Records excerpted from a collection
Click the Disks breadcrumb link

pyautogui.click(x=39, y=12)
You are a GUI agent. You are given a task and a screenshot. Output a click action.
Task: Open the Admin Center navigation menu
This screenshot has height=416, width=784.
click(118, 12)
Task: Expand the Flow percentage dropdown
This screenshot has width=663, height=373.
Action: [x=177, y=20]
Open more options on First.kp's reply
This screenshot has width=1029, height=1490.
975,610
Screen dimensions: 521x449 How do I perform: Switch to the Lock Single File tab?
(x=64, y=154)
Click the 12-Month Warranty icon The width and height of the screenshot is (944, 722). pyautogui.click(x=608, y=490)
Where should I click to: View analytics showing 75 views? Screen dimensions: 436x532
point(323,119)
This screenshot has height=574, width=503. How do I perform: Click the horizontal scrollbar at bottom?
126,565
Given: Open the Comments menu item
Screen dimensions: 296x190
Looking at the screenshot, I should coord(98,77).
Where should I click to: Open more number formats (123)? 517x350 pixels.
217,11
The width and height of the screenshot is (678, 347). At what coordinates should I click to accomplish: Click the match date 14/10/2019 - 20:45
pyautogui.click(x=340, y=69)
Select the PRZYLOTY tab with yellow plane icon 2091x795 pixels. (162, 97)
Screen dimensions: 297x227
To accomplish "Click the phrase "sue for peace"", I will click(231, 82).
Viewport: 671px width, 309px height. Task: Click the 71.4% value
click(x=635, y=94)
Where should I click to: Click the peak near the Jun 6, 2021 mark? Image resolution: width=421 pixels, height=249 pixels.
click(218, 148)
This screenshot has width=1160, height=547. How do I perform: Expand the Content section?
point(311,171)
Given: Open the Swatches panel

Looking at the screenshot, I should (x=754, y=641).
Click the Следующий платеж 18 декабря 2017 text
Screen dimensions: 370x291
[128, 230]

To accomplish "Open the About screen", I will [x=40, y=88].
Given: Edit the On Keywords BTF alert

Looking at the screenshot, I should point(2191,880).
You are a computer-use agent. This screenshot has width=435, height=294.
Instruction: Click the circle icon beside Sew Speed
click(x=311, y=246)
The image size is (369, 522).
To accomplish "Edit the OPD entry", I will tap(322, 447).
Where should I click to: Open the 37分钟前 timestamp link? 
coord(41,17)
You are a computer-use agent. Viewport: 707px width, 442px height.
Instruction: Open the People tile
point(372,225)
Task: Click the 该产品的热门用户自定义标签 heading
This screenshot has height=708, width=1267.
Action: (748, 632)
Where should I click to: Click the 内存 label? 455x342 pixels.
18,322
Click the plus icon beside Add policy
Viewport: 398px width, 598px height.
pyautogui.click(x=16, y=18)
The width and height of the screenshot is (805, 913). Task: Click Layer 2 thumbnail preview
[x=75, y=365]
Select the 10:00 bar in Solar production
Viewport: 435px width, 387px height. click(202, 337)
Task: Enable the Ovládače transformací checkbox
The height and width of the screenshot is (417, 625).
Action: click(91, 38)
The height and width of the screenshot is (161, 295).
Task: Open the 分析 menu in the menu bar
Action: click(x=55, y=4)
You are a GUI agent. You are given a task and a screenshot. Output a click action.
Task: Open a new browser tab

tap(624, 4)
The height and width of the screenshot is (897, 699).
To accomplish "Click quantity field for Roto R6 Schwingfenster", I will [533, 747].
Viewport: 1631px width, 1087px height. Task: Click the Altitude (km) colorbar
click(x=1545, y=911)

▶ _What the task requires_: What you hand back must match the records above exactly.

▶ _Result below_:
Click the Disks breadcrumb link

pyautogui.click(x=39, y=12)
You are a GUI agent. You are given a task and a screenshot. Output a click action.
Task: Open the Admin Center navigation menu
This screenshot has height=416, width=784.
click(118, 12)
Task: Expand the Flow percentage dropdown
This screenshot has width=663, height=373.
Action: [x=177, y=20]
Open more options on First.kp's reply
This screenshot has width=1029, height=1490.
975,610
Screen dimensions: 521x449 How do I perform: Switch to the Lock Single File tab?
(x=64, y=154)
Click the 12-Month Warranty icon The width and height of the screenshot is (944, 722). pyautogui.click(x=608, y=490)
Where should I click to: View analytics showing 75 views? Screen dimensions: 436x532
point(323,119)
This screenshot has height=574, width=503. How do I perform: Click the horizontal scrollbar at bottom?
126,565
Given: Open the Comments menu item
Screen dimensions: 296x190
Looking at the screenshot, I should coord(98,77).
Where should I click to: Open more number formats (123)? 517x350 pixels.
217,11
The width and height of the screenshot is (678, 347). At what coordinates should I click to accomplish: Click the match date 14/10/2019 - 20:45
pyautogui.click(x=340, y=69)
Select the PRZYLOTY tab with yellow plane icon 2091x795 pixels. (162, 97)
Screen dimensions: 297x227
To accomplish "Click the phrase "sue for peace"", I will click(231, 82).
Viewport: 671px width, 309px height. Task: Click the 71.4% value
click(x=635, y=94)
Where should I click to: Click the peak near the Jun 6, 2021 mark? Image resolution: width=421 pixels, height=249 pixels.
click(218, 148)
This screenshot has width=1160, height=547. How do I perform: Expand the Content section?
point(311,171)
Given: Open the Swatches panel

Looking at the screenshot, I should (x=754, y=641).
Click the Следующий платеж 18 декабря 2017 text
Screen dimensions: 370x291
[128, 230]

To accomplish "Open the About screen", I will [x=40, y=88].
Given: Edit the On Keywords BTF alert

Looking at the screenshot, I should point(2191,880).
You are a computer-use agent. This screenshot has width=435, height=294.
Instruction: Click the circle icon beside Sew Speed
click(x=311, y=246)
The image size is (369, 522).
To accomplish "Edit the OPD entry", I will tap(322, 447).
Where should I click to: Open the 37分钟前 timestamp link? 
coord(41,17)
You are a computer-use agent. Viewport: 707px width, 442px height.
Instruction: Open the People tile
point(372,225)
Task: Click the 该产品的热门用户自定义标签 heading
This screenshot has height=708, width=1267.
Action: (748, 632)
Where should I click to: Click the 内存 label? 455x342 pixels.
18,322
Click the plus icon beside Add policy
Viewport: 398px width, 598px height.
pyautogui.click(x=16, y=18)
The width and height of the screenshot is (805, 913). Task: Click Layer 2 thumbnail preview
[x=75, y=365]
Select the 10:00 bar in Solar production
Viewport: 435px width, 387px height. click(202, 337)
Task: Enable the Ovládače transformací checkbox
The height and width of the screenshot is (417, 625).
Action: click(91, 38)
The height and width of the screenshot is (161, 295).
Task: Open the 分析 menu in the menu bar
Action: click(x=55, y=4)
You are a GUI agent. You are given a task and a screenshot. Output a click action.
Task: Open a new browser tab

tap(624, 4)
The height and width of the screenshot is (897, 699).
To accomplish "Click quantity field for Roto R6 Schwingfenster", I will [533, 747].
Viewport: 1631px width, 1087px height. Task: Click the Altitude (km) colorbar
click(x=1545, y=911)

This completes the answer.